*** Data ***

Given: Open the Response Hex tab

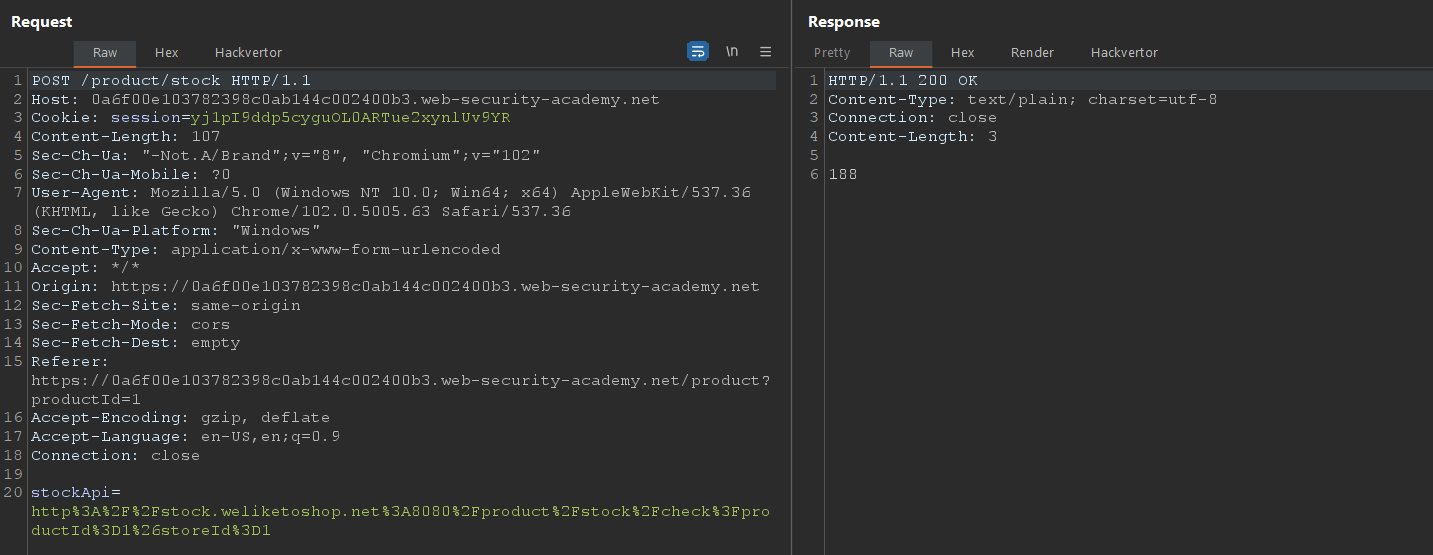Looking at the screenshot, I should tap(962, 53).
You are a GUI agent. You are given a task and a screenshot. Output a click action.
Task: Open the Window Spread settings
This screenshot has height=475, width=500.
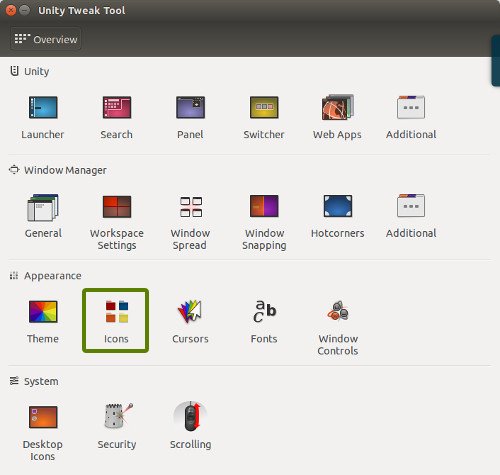click(191, 207)
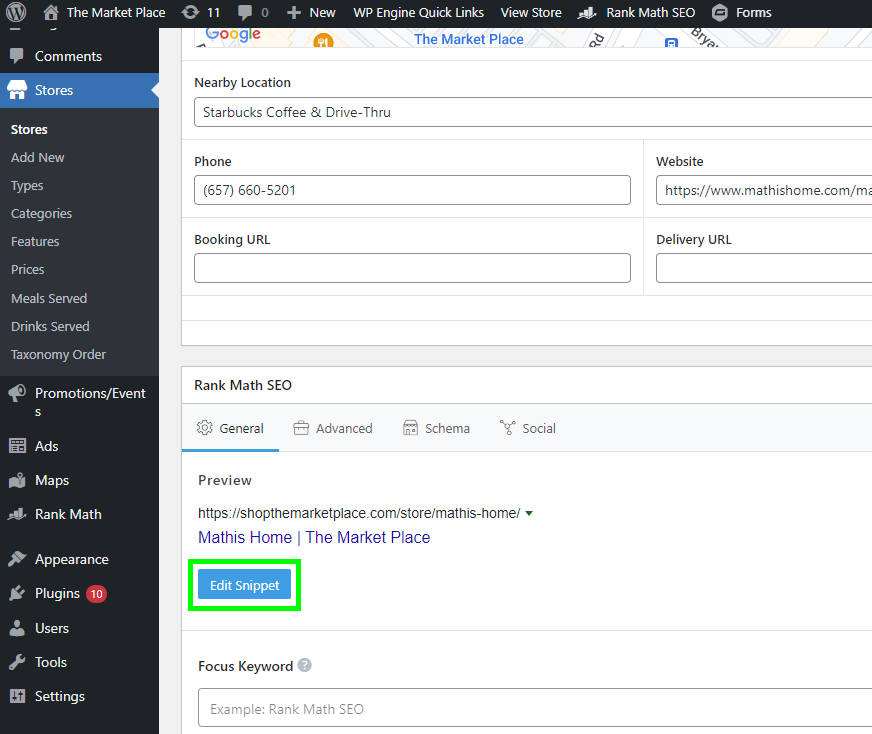This screenshot has height=734, width=872.
Task: Switch to the Advanced tab
Action: 333,428
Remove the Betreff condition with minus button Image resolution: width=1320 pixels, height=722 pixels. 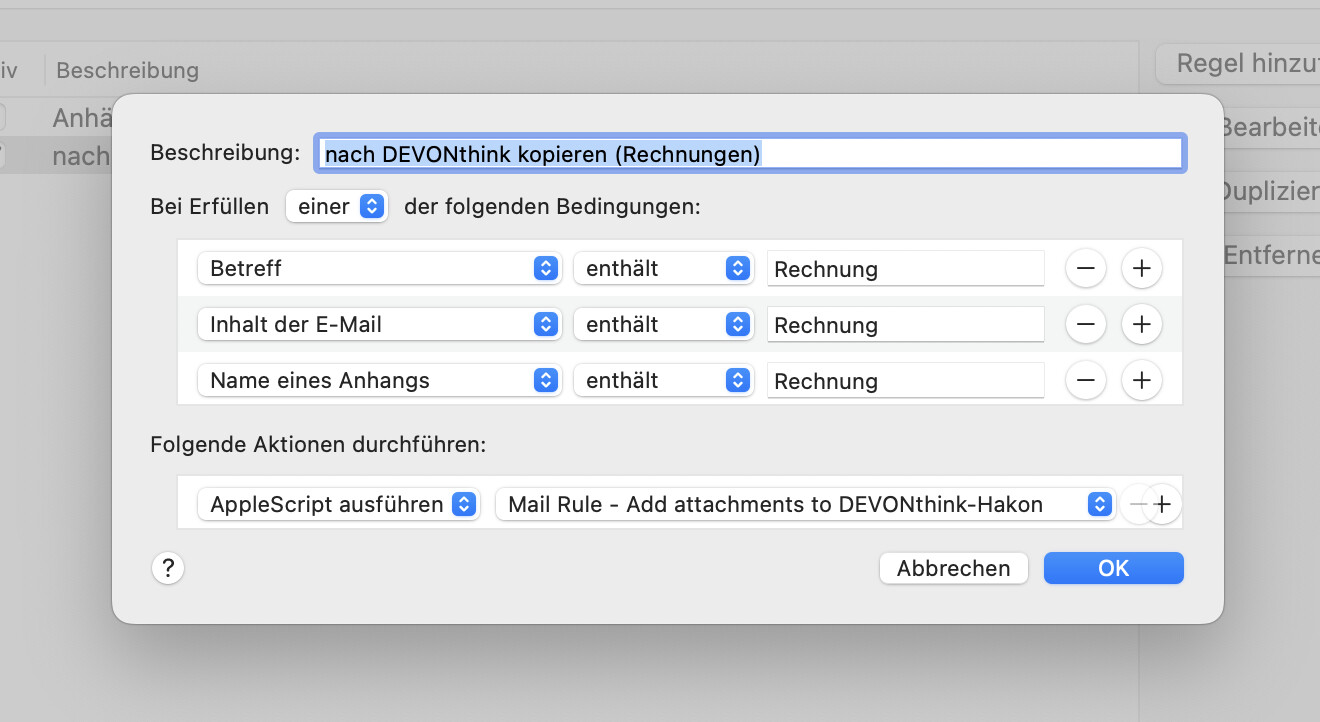click(1086, 268)
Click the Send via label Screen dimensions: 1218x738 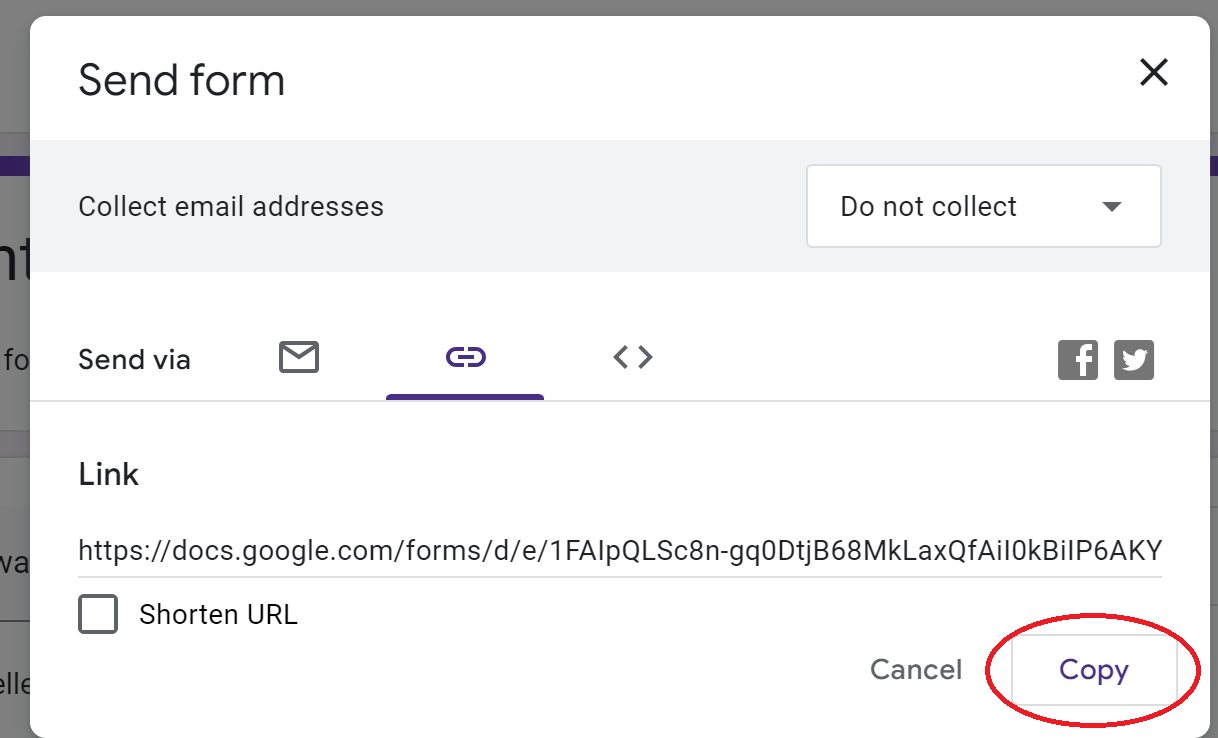click(x=134, y=360)
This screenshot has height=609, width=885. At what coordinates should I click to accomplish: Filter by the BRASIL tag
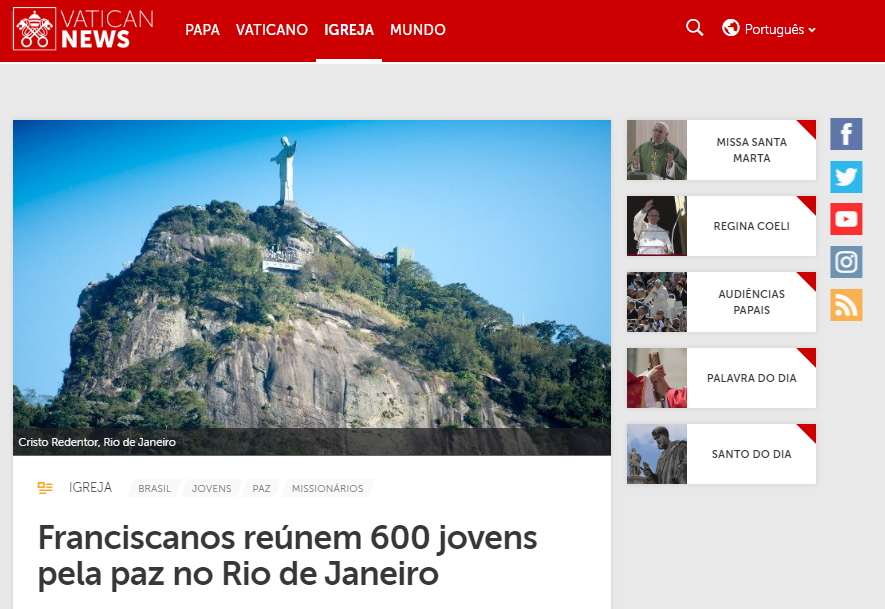154,488
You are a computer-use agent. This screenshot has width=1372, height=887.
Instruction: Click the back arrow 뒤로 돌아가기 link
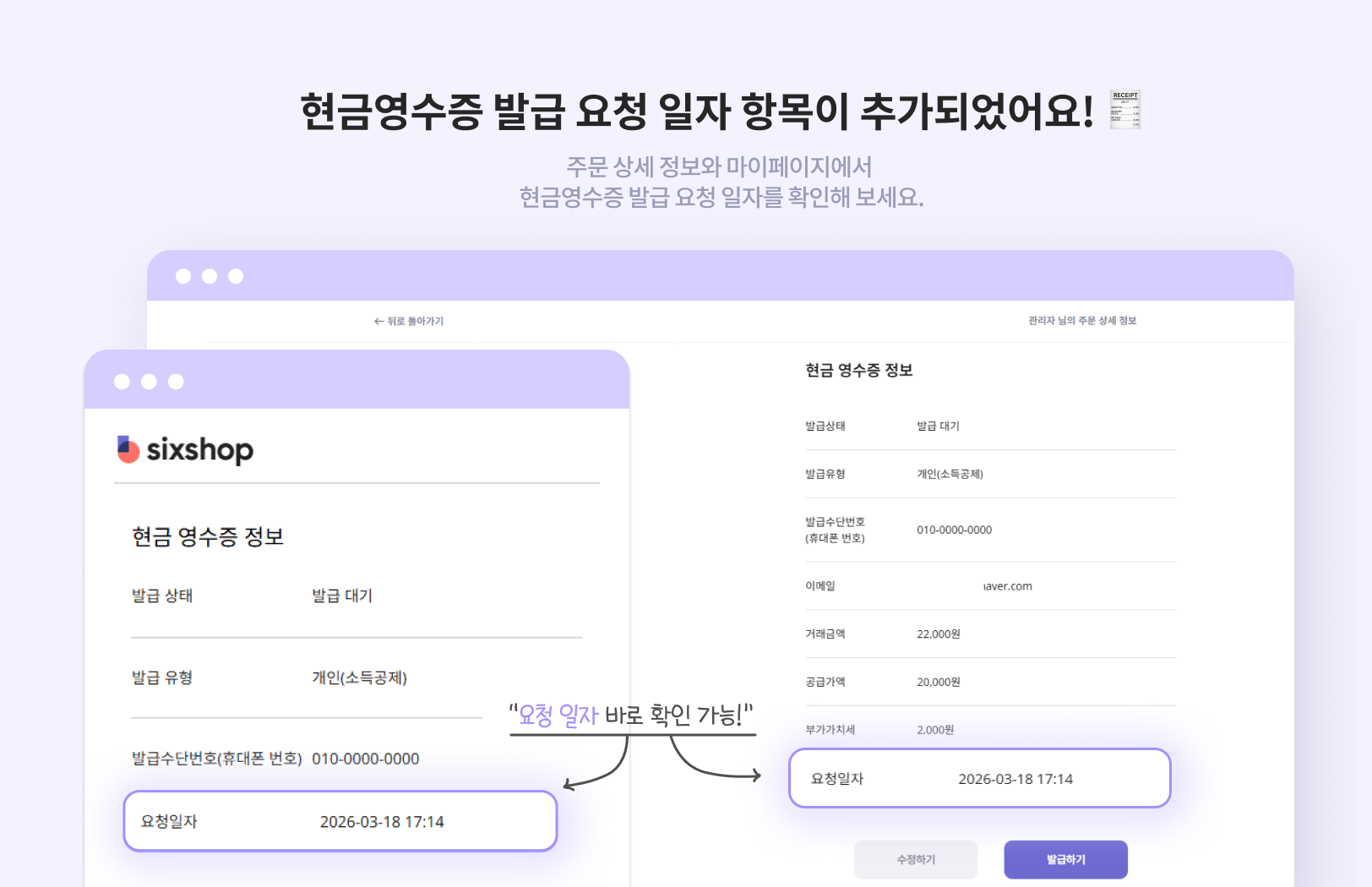pyautogui.click(x=409, y=321)
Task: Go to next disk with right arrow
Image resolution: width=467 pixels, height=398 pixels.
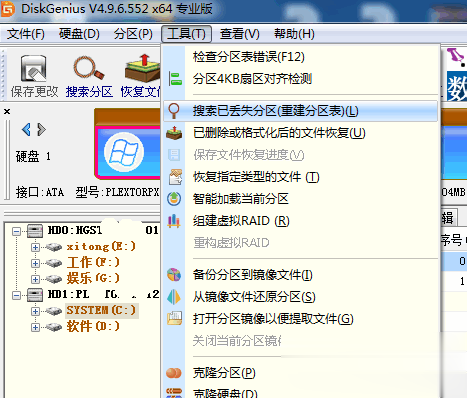Action: (x=41, y=129)
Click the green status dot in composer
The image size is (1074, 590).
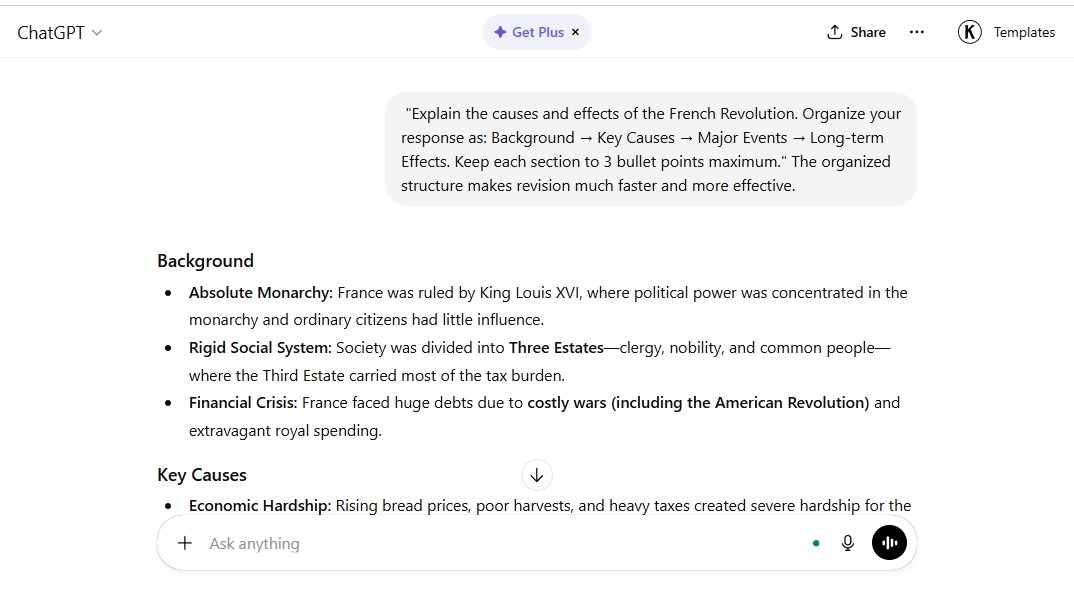[x=816, y=543]
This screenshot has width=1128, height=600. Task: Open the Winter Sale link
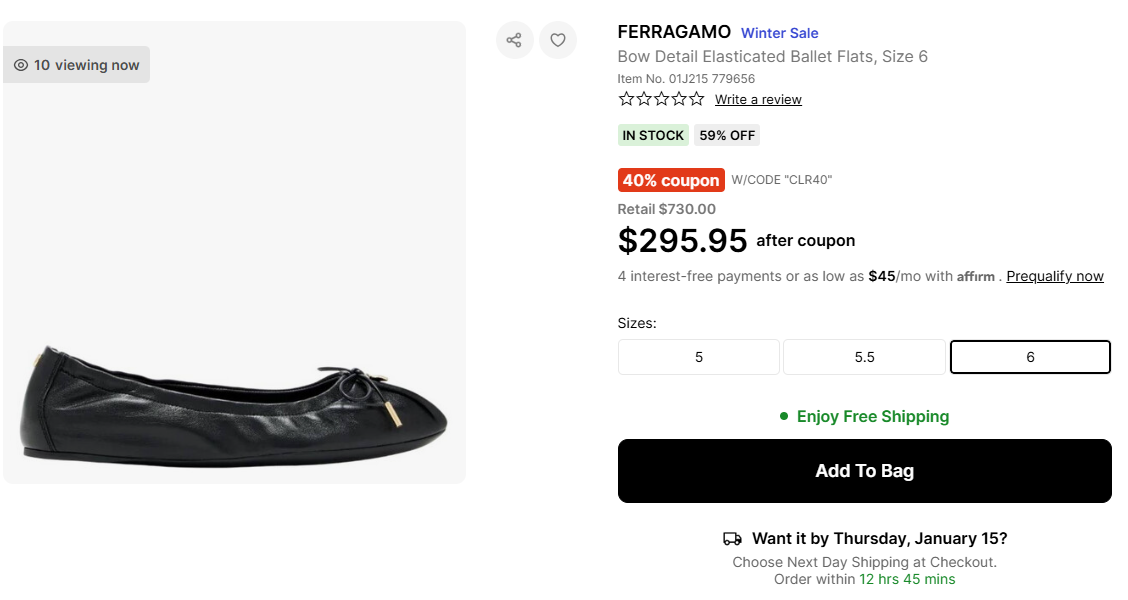[780, 33]
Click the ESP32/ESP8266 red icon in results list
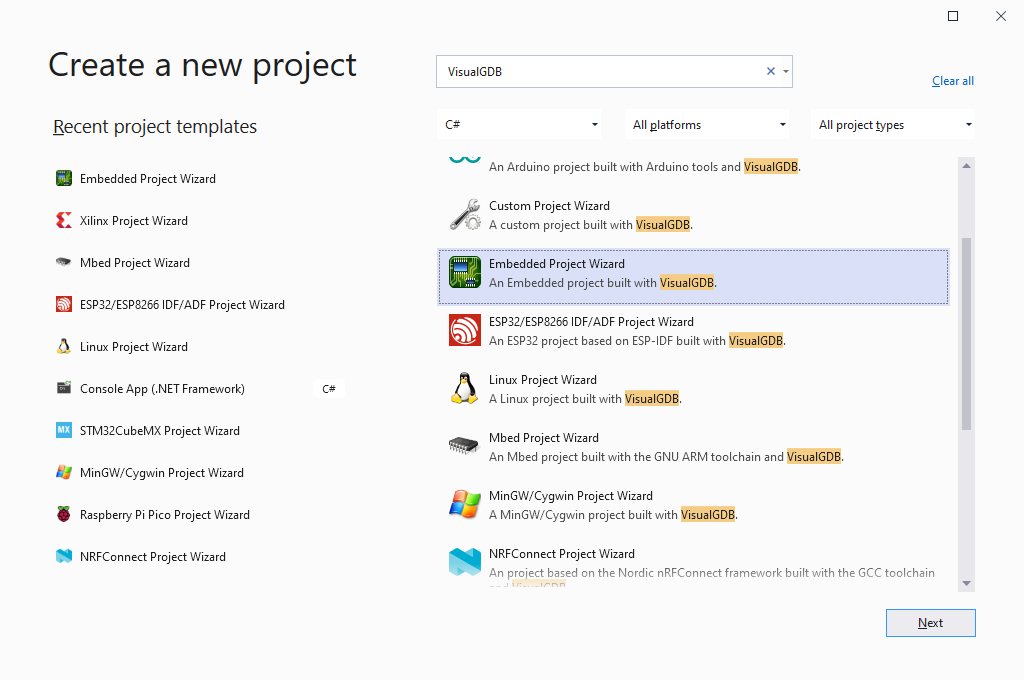 [465, 330]
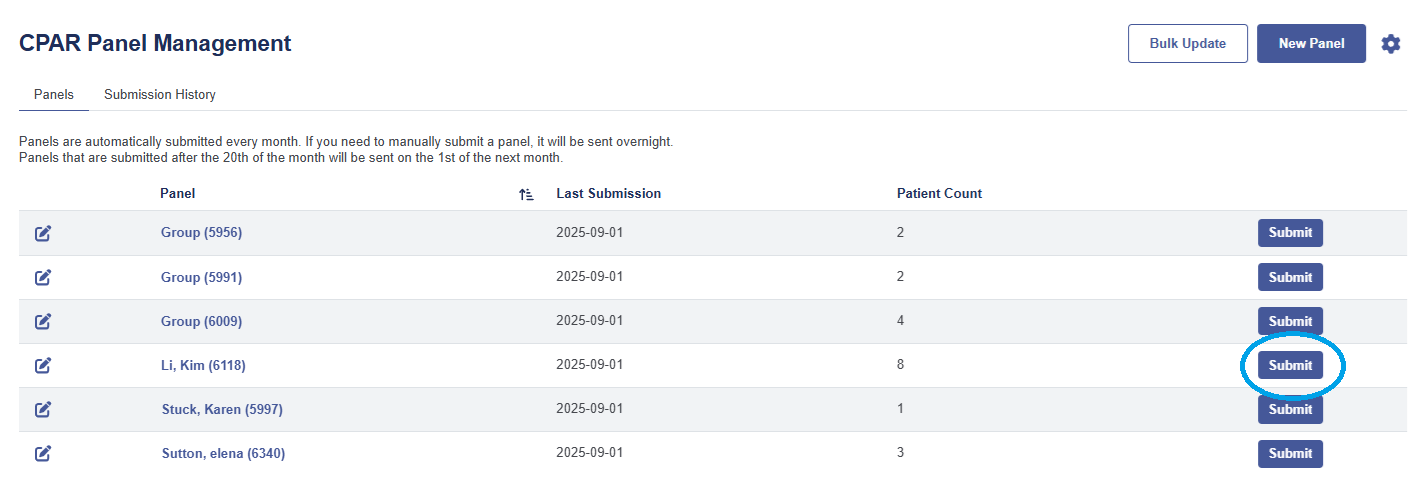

***

Your instructions: Print exactly the lines between the line containing "Click the green status dot in composer" and the last line of the entries above, including both, and nothing besides; skip the pictures.

Reply:
Click the green status dot in composer
The image size is (1074, 590).
[x=816, y=543]
This screenshot has width=1128, height=600. Task: Open the Winter Sale link
[780, 33]
Click the ESP32/ESP8266 red icon in results list
 [465, 330]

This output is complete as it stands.